Philosophies like the Five Steps are deceptive. When we see a short list of positive words, our ego can easily brush them aside and tell itself that it already knows all that. The practice of philosophy requires us to be still, quiet our ego, listen, and digest. This particular philosophy can be discussed as it relates to a single issue or to stages of life in general.

When I tell a teen what it means to be an adult, I tell them that the clear line is when they can take responsibility for themselves and their actions. It is the day when they take charge of their lives and don’t need help (though they often still get it). In the philosophy above, that’s “Living.” The first step up is knowing where you start and end and being able to keep your own existence together.

Giving begins a stage where a person either creates more than they need (money, time, work) and chooses to share it, or when a person determines to need less and shares despite having what seems like just enough for themselves. Waiting until you have enough to give tests your resolve to give. More always feels like barely enough as you approach it. Realizing that wherever you are, you have something to give teaches a lesson deeper than generosity. It teaches seeing yourself as existing in abundance instead of crisis.

The stage of Caring is when you spread your responsibility out to cover others, especially those that cannot yet care for themselves. This can come in the role of a parent, a teacher, an employer, but is by no means automatic. If a person in these roles hasn’t learned to be responsible for themselves or to give selflessly, they will do as much harm as good. The best examples of all of those have fully embodied the previous stages, and joyfully embrace the added responsibility with gratitude and enthusiasm.

Sharing is even bigger. At this stage, the impact of the individual has grown to the level that people come to seek their wisdom. They share when they attempt to pass on what they’ve learned through leadership, speaking, or writing. As with the stages before, unless this stage builds on healthy stages below it, it leads to a hollow, false result that gestures towards the truth without embodying it.

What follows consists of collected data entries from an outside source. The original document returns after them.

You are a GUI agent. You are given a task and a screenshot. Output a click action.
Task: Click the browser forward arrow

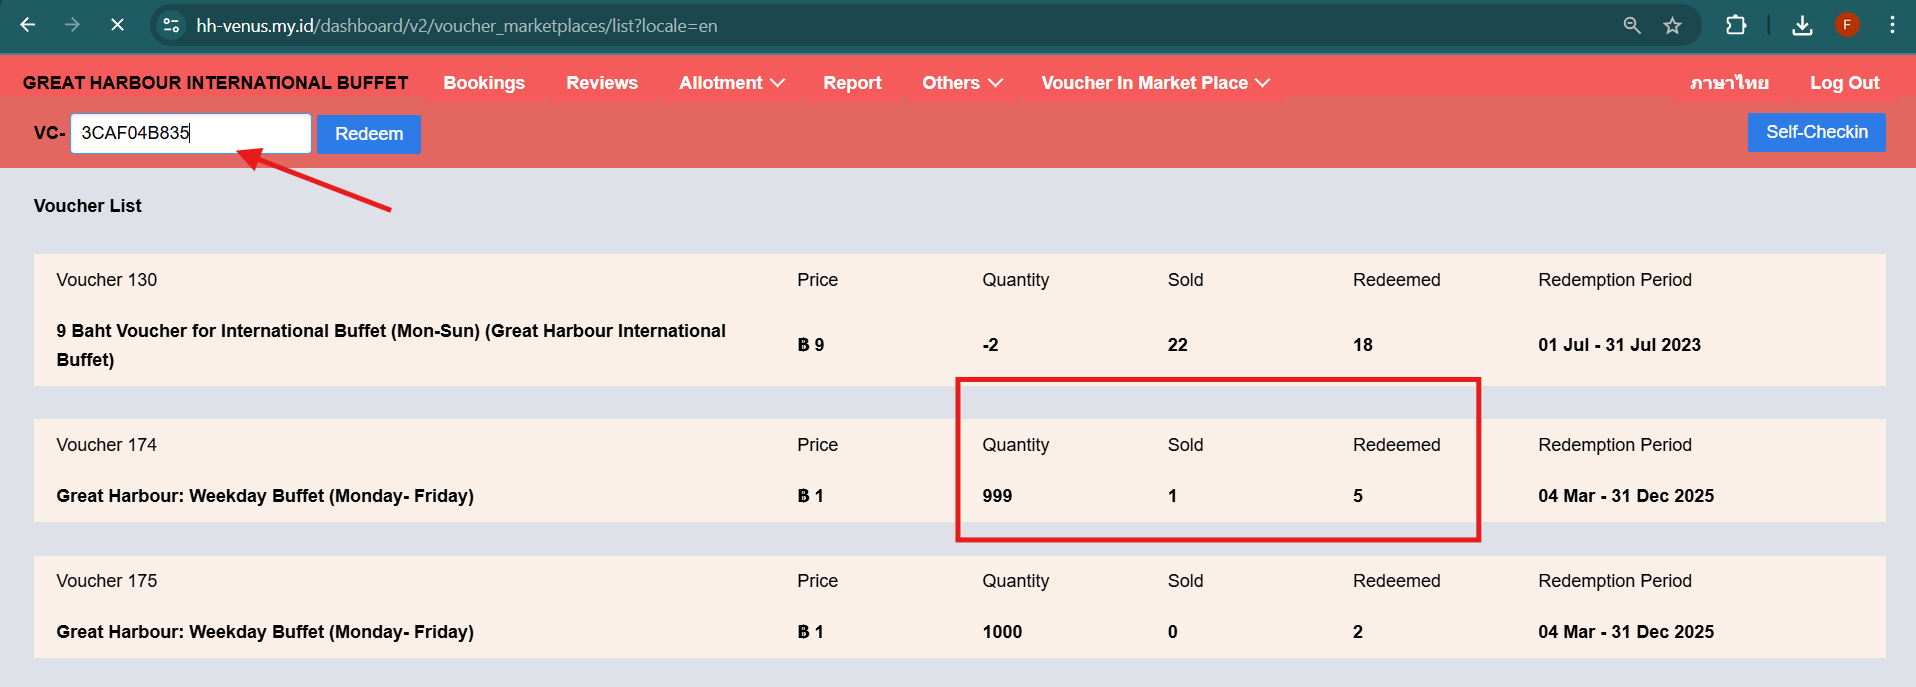tap(72, 25)
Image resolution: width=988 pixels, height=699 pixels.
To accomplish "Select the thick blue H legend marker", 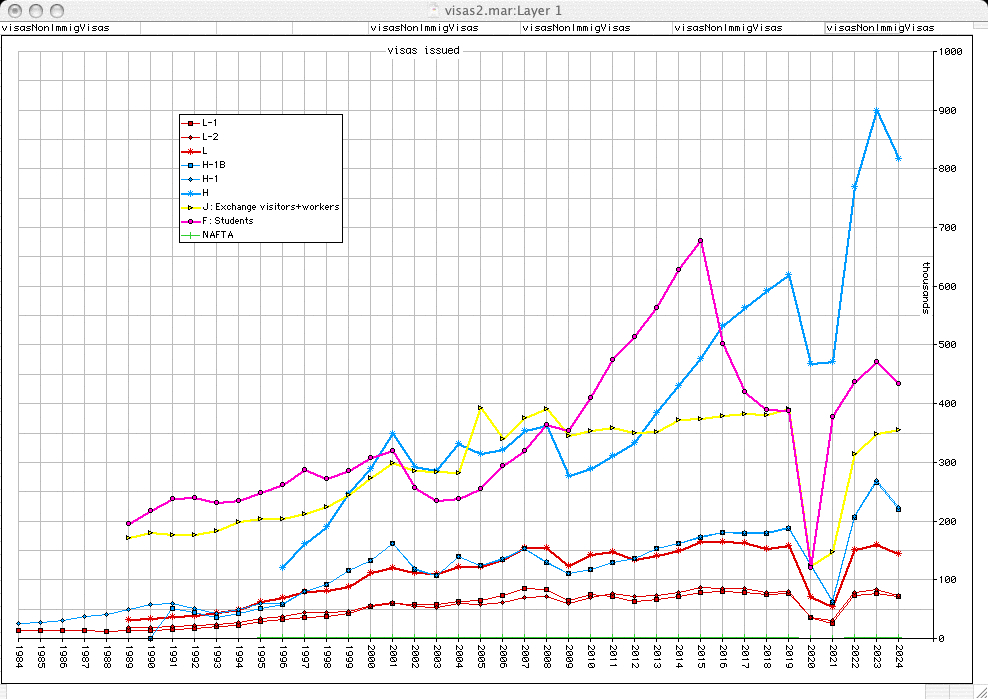I will coord(190,192).
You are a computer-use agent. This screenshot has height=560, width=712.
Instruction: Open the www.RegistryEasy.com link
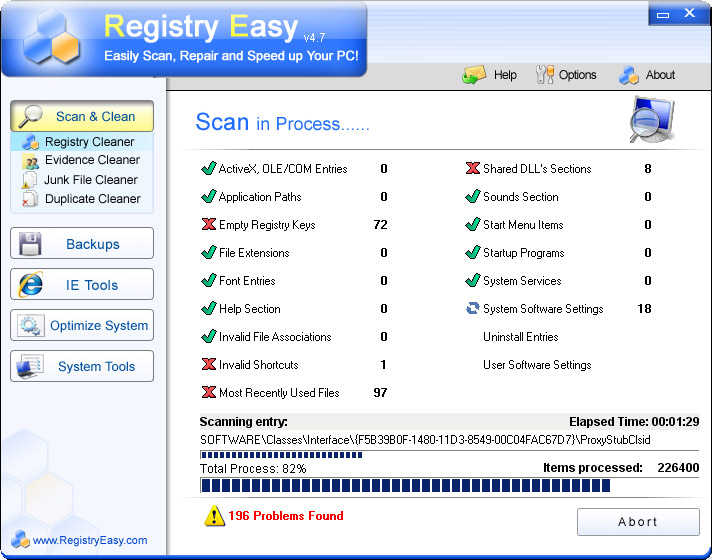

Loving is highest on the list, but luckily for us, requires none of the previous steps. It can be accessed as the result of a life climbing these stages, or after a ruinous, egotistical romp. One can learn about love at any time and in any place. It is always waiting just behind the dark curtain of the ego. It can be gained through nurturing or through painful perspective. It comes to us through our gratitude for a chance to live this life. It stays with us when we hold that feeling and forgive ourselves for mistakes and chances not taken. It grows stronger when we see that our mistakes teach us often better than our success and pass that forgiveness and acceptance to others. From there, we can begin or begin again the path that starts with living.